● TANTANGAN
1. Jawab pertanyaan berikut berdasarkan kutipan tentang komunitas hijabers.
(a) Negara mana saja yang disebut memuji gaya hijabers ala muslimah Indonesia?
(b) Sejak tanggal berapa kebijakan larangan berjilbab di Turki diterapkan?
(c) Menurut survei berbagai media massa di Jerman, sekitar berapa warga Jerman yang masuk Islam antara tahun 2004 dan 2006?
2. Salin bagian kutipan tentang komunitas hijabers dari "Di jerman, tidak" sampai "penduduk Asli Jerman.".

::: KUTIPAN PILIHAN :::

Inti dan tujuan utama dari komunitas hijabers ini sendiri adalah untuk memberikan kesan dan nilai plus bagi para muslimah yang berjilbab. Terlebih lagi agar pandangan banyak orang yang menilai bahwa muslimah berjilbab kampungan, norak dan tidak modis kini terbantahkan dengan hadirnya hijabers community dengan gaya-gaya berjilbabnya yang up to date.
Gaya hijabers ala muslimah Indonesia kini bahkan banyak mendapat pujian dari negara-negara lain seperti Malaysia, jepang, bahkan negara amerika dan eropa yang kini menjadikan Indonesia sebagai kiblat fashion berjilbabnya. Namun kiprah hijabers di degara eropa tidaklah semulus di Indonesia. Negara eropa yang umumnya menagut paham sekularisme banyak menentang para warganya terutama yang beragama muslim untuk tidak menggunakan jilbab seperti dalam pekerjaan, sekolah bahkan di kampus-kampus. Walau tidak semua negara eropa menentangnya.
Di jerman, tidak ada larangan resmi dari pemerintah jerman bagi warganya yang beagama islam untuk tidak berjilbab. Meski begitu ada saja sebagian kelompok yang kontra terhadap muslimah berjilbab dan kerap menunjukan ketidaksukaannya terkadang juga melakukan tindakan yang ekstrimis. Pemerintah jerman justru sangat melindungi hak-hak warganya dalam kebebasan beragama. Hal ini juga tercermin dari semakin banyaknya populasi warga muslim di jerman. Sebuah Pusat LSM Islam menyebutkan dari tiga juta empat ratus penduduk muslim di Jerman, lima belas ribu di antara penduduk Asli Jerman.
Sebuah survei yang dilakukan oleh berbagai media massa di Jerman memaparkan, bahwa antara tahun 2004 dan 2006 merupakan jumlah terbanyak warga Jerman yang masuk Islam, sekitar tiga ribu laki-laki dan perempuan. Survei tersebut juga menambahkan bahwa jumlah itu naik tiga kali lipat dibanding tahun-tahun sebelumnya. Sebuah perguruan tinggi Islam di Jerman menyebutkan bahwa di tahun 2006 warga Jerman yang masuk Islam berjumlah empat ribu orang, dibandingkan tahun 2005.
Di turki, Perjuangan muslimah di turki boleh di bilang sangat sulit dalam memperuangkan hak-hak mereka. Karena seperti banyak di ketahui negara turki walaupun mayoritas penduduknya beragama muslim, tapi karena konsekuensi dari paham sekularisme yang dianutnya sehingga pemerintah membuat peraturan larangan berjilbab. Kebijakan yang melarang berjilbab di Turki telah diterapkan sejak 18 Februari 1997. Larangan itu wajib dipatuhi di sekolah-sekolah, universitas, dan pusat-pusat pendidikan.

::: DATA YANG DITAMPILKAN :::

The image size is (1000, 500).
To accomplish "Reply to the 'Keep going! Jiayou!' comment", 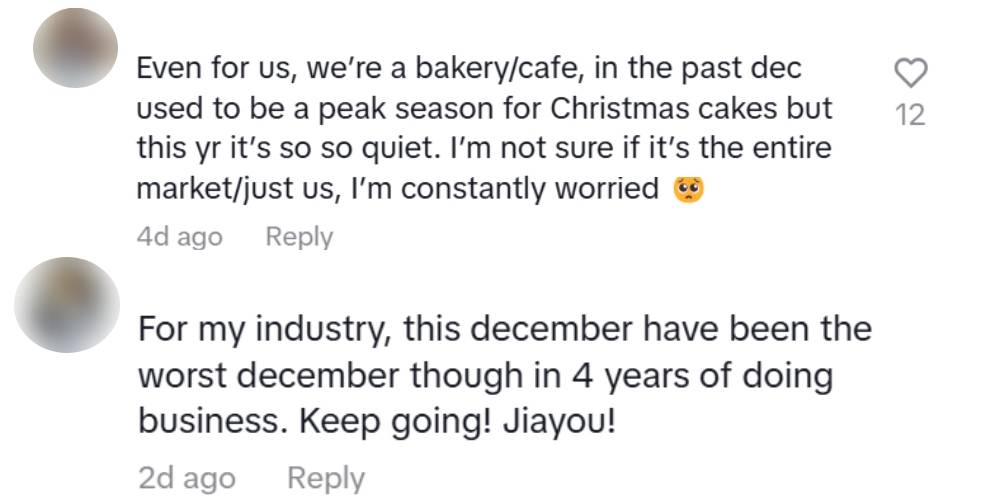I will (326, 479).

:::
::: DATA YANG DITAMPILKAN :::

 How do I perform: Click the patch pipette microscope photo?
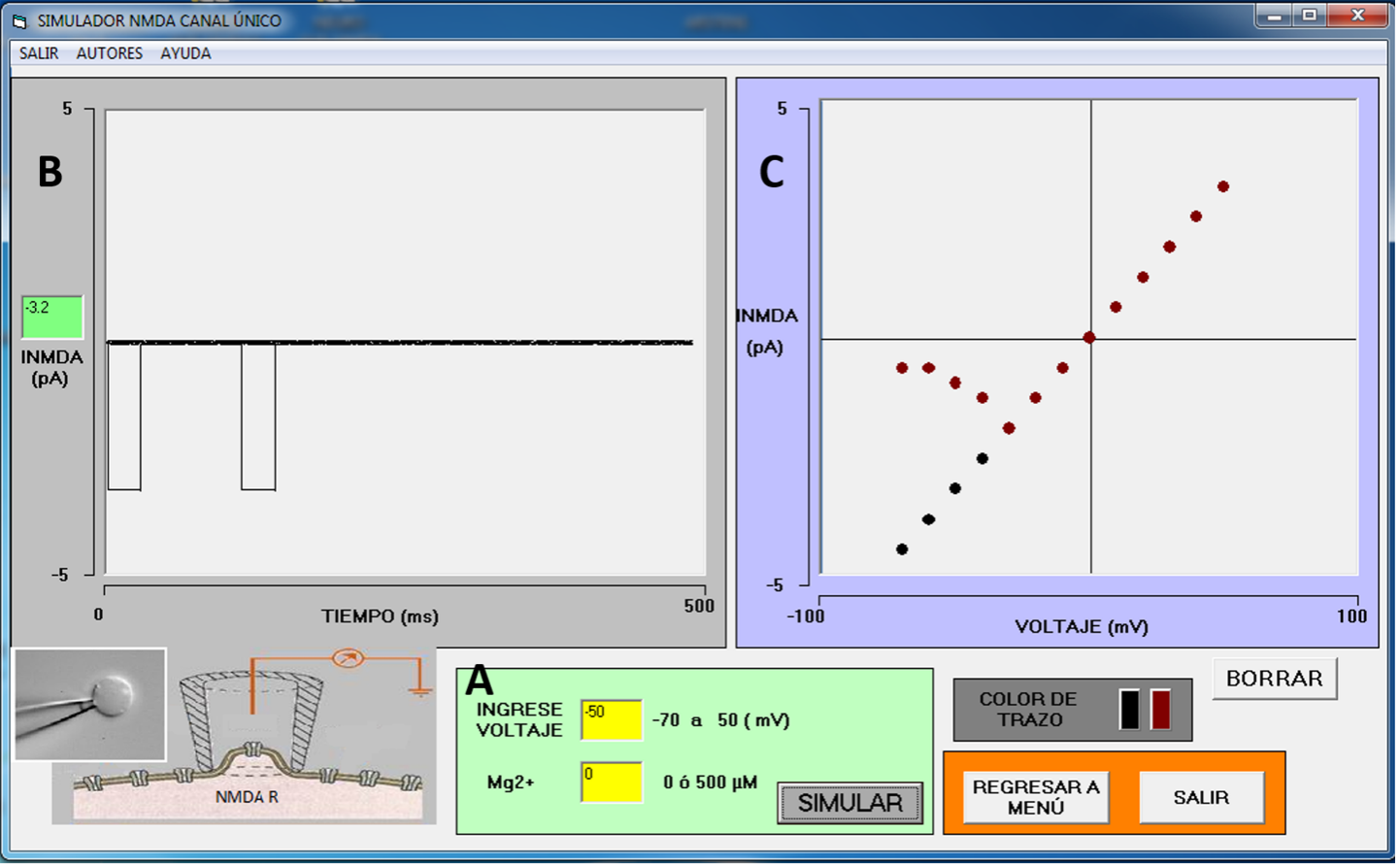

:::

● JAWABAN TERTULIS
1.
(a) Malaysia, Jepang, serta negara Amerika dan Eropa.
(b) Sejak 18 Februari 1997.
(c) Sekitar tiga ribu laki-laki dan perempuan.

2.
Di jerman, tidak ada larangan resmi dari pemerintah jerman bagi warganya yang beagama islam untuk tidak berjilbab. Meski begitu ada saja sebagian kelompok yang kontra terhadap muslimah berjilbab dan kerap menunjukan ketidaksukaannya terkadang juga melakukan tindakan yang ekstrimis. Pemerintah jerman justru sangat melindungi hak-hak warganya dalam kebebasan beragama. Hal ini juga tercermin dari semakin banyaknya populasi warga muslim di jerman. Sebuah Pusat LSM Islam menyebutkan dari tiga juta empat ratus penduduk muslim di Jerman, lima belas ribu di antara penduduk Asli Jerman.